* [Instructions to follow] In the entries below, find each line with the word "Select" and pull it out.

(Stored records)
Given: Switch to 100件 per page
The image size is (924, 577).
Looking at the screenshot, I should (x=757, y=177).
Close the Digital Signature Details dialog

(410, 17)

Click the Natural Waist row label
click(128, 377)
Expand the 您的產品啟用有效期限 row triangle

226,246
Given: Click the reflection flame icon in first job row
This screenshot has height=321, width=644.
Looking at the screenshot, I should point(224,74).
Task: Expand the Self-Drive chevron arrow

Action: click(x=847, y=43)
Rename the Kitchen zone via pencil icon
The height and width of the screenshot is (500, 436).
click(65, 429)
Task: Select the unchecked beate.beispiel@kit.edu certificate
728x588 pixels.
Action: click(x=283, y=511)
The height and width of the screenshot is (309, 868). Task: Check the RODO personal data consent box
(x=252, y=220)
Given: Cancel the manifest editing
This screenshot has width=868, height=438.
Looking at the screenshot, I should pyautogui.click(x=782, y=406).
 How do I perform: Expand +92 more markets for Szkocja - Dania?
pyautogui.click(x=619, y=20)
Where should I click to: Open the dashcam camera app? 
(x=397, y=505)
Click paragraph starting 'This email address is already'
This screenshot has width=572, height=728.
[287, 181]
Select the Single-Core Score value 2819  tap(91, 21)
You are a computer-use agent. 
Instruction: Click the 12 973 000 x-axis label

* [Answer to this exercise]
Task: Select the unchecked beate.beispiel@kit.edu certificate
Select the Single-Core Score value 2819  tap(91, 21)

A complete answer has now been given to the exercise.